How Do You Build an Enrichment Waterfall?

An enrichment waterfall queries multiple data providers in sequence. If Provider A finds the email, stop. If not, try Provider B. This maximizes coverage while minimizing cost.

StepProvider typeFallback trigger
1Primary email finder (e.g., Apollo, Hunter)No result or low confidence
2Secondary finder (e.g., Findymail, Icypeas)Still no verified result
3LinkedIn-based finderStill no result
4Email verificationAlways -- run on every found email
5Block if undeliverablebounce risk > threshold

A well-built waterfall gets 70–85% email coverage on a clean ICP list. Under 60% usually means your ICP includes too many small or obscure companies.

70–85%
email coverage

Typical yield from a properly built enrichment waterfall on a well-defined ICP list.

How Do You Build an Account Scoring Model in Clay?

Account scoring in Clay uses formula columns. You assign points to signals and sum them into a score. Accounts above the threshold advance to outreach.

  • Headcount in ICP range: +20 points
  • Revenue in ICP range: +15 points
  • Uses a relevant tool in their tech stack: +20 points
  • Recent funding event (last 6 months): +15 points
  • Relevant job posting active: +15 points
  • Industry exact match: +10 points
  • Geography match: +5 points

Threshold: 60+ points advances to outreach. 40–59 goes to a review queue. Under 40 is excluded.

Adjust weights based on what your best customers actually look like. The model should reflect your real win rate signals -- not gut instinct.

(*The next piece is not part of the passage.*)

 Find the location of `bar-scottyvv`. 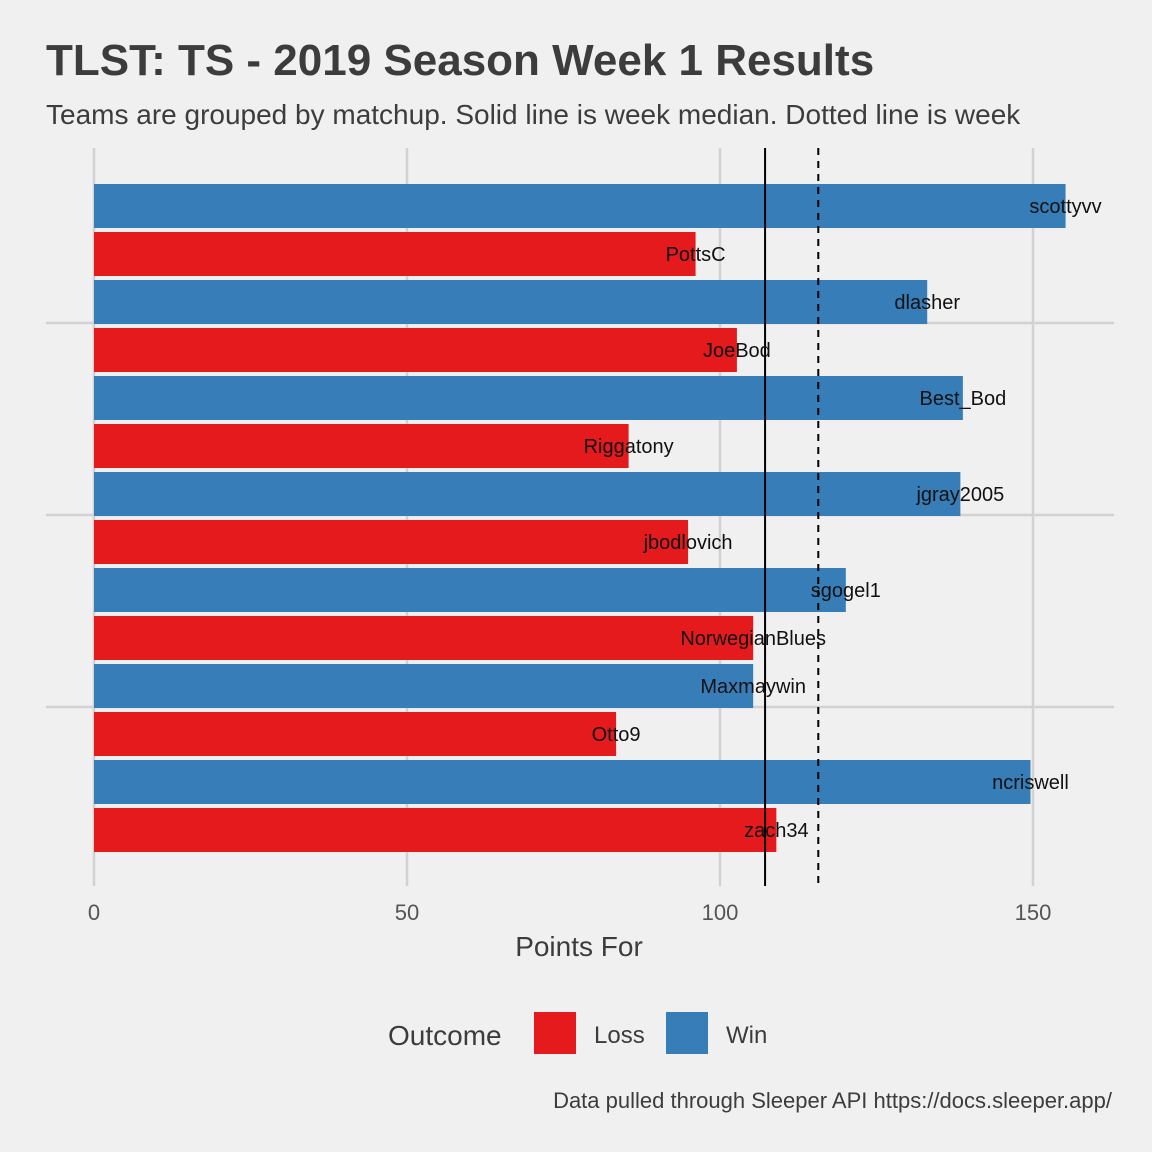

What Is Claygent and When Should You Use It?

Claygent is Clay's AI browsing agent. It can visit any URL, extract information, and answer freeform questions about a company.

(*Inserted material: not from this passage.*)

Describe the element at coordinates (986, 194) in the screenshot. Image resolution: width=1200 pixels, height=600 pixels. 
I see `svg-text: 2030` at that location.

  • Summarize a company's main product from their homepage
  • Find the most recent press release or news mention
  • Identify what problem they solve and who they serve
  • Extract pricing page information
  • Find the LinkedIn headline of a specific contact
  • Determine if a company is a competitor, partner, or prospect

Claygent costs more credits than structured enrichment. Use it only after accounts have passed scoring. Don't run it on your full table.

1 Claygent prompt
per qualified account

Run Claygent after scoring to add a personalization hook -- never before. Credit cost is too high to run on unfiltered lists.

How Do You Connect Clay to Your Sequencer?

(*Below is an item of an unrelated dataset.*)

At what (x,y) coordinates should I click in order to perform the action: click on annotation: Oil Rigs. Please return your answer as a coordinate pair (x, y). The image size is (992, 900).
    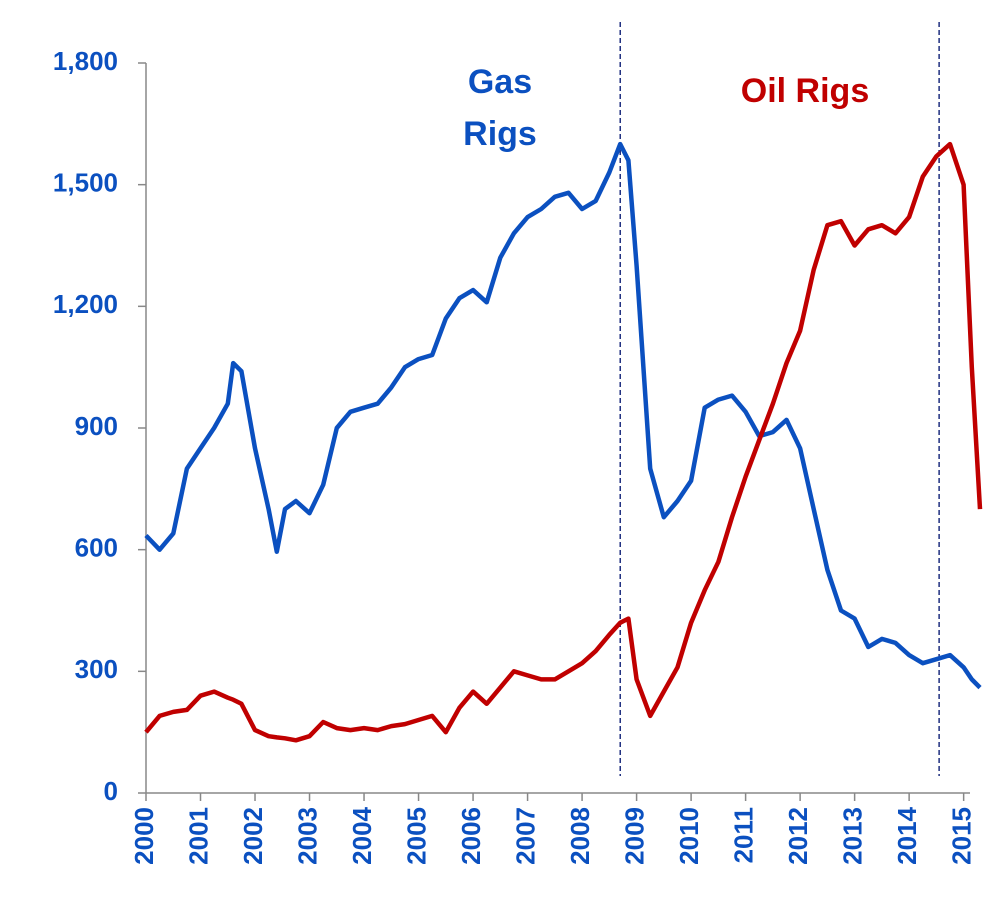
    Looking at the image, I should click on (805, 91).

Clay pushes contacts to your sequencer via webhook. When a row meets your export criteria -- verified email, score above threshold, no CRM match -- Clay fires the webhook automatically.

  1. 1Create a view with your export filter (score ≥ 60, email_status = deliverable, crm_match = false)
  2. 2Add a webhook column -- Clay fires this when the row enters the view
  3. 3Map fields: email, first name, company, and any custom variables your sequence uses
  4. 4Add a 'pushed' boolean column -- prevents duplicate enrollments if Clay re-evaluates the row
  5. 5Test with 3–5 rows before enabling for the full table

What Are the Most Common Clay Mistakes?

  • Running enrichment before filtering -- you'll spend 3x more credits than necessary
  • Skipping email verification -- unverified emails bounce and damage your domain
  • Not deduplicating against your CRM -- you'll email existing customers or open opportunities
  • Using Claygent on the full table -- reserve it for accounts that passed scoring
  • No 'pushed' gate on the webhook -- contacts get enrolled multiple times
  • Treating Clay as a one-time export -- it should run continuously as new accounts qualify
  • Building everything in one table -- separate your enrichment, scoring, and export logic

What Does a Production Clay Workflow Look Like?

TablePurposeTrigger
Account intakeCompany enrichment + ICP filteringDaily import from signal sources
Contact finderFind decision-makers at qualifying accountsAccount passes ICP filter
Email waterfallVerify deliverable email for each contactContact found
ScoringScore accounts on fit + signalEmail verified
Claygent researchPull personalization hookScore ≥ 60
Export queuePush to sequencer via webhookAll gates passed

This structure runs continuously. New signals enter the top. Qualified, researched, verified contacts exit the bottom into your sequencer. Your reps see only contacts that passed every gate.